◆ **Data supplied**
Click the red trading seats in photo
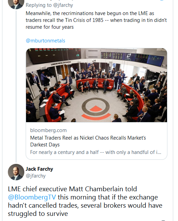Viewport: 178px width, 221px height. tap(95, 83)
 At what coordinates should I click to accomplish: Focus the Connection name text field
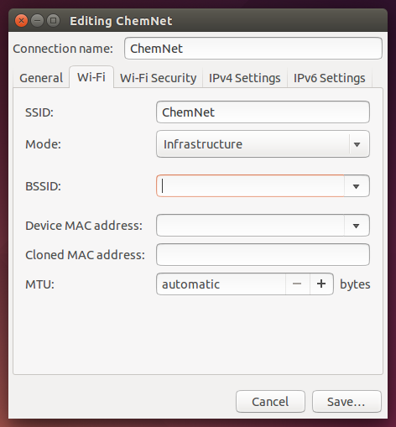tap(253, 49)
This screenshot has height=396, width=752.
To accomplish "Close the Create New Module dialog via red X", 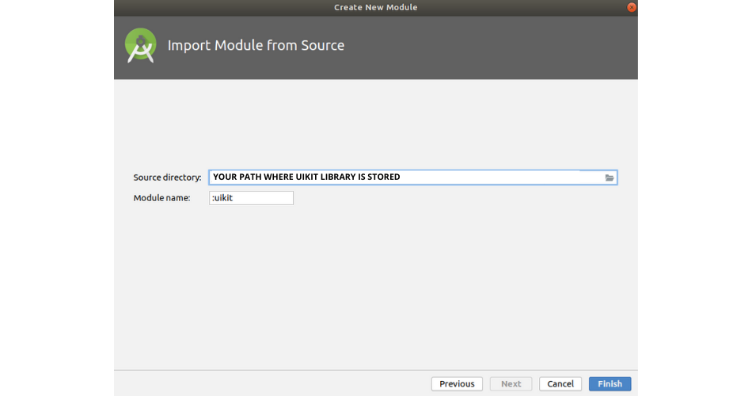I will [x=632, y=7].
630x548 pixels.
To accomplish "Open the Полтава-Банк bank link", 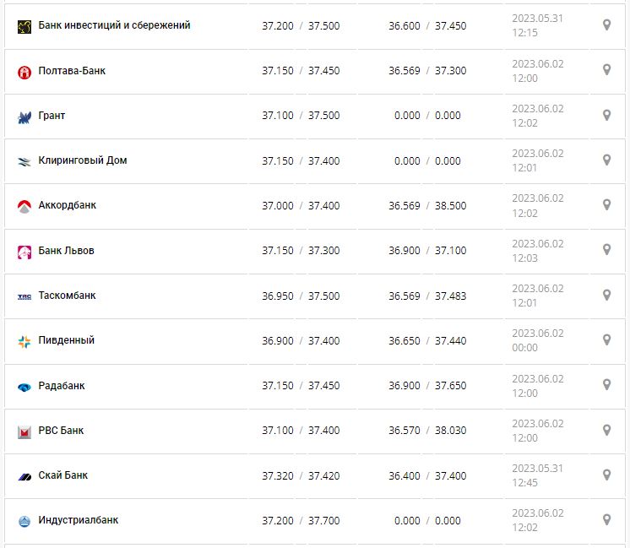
---
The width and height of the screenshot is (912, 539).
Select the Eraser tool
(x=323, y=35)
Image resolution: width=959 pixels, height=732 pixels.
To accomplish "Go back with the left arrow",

◆ **Directions for this task**
Restate word for word the entries above, starting at the line with "Select the Eraser tool" and ending at the line with "back with the", inclusive, and no others.

◆ **Solution to the problem**
Select the Eraser tool
(x=323, y=35)
Image resolution: width=959 pixels, height=732 pixels.
To accomplish "Go back with the left arrow",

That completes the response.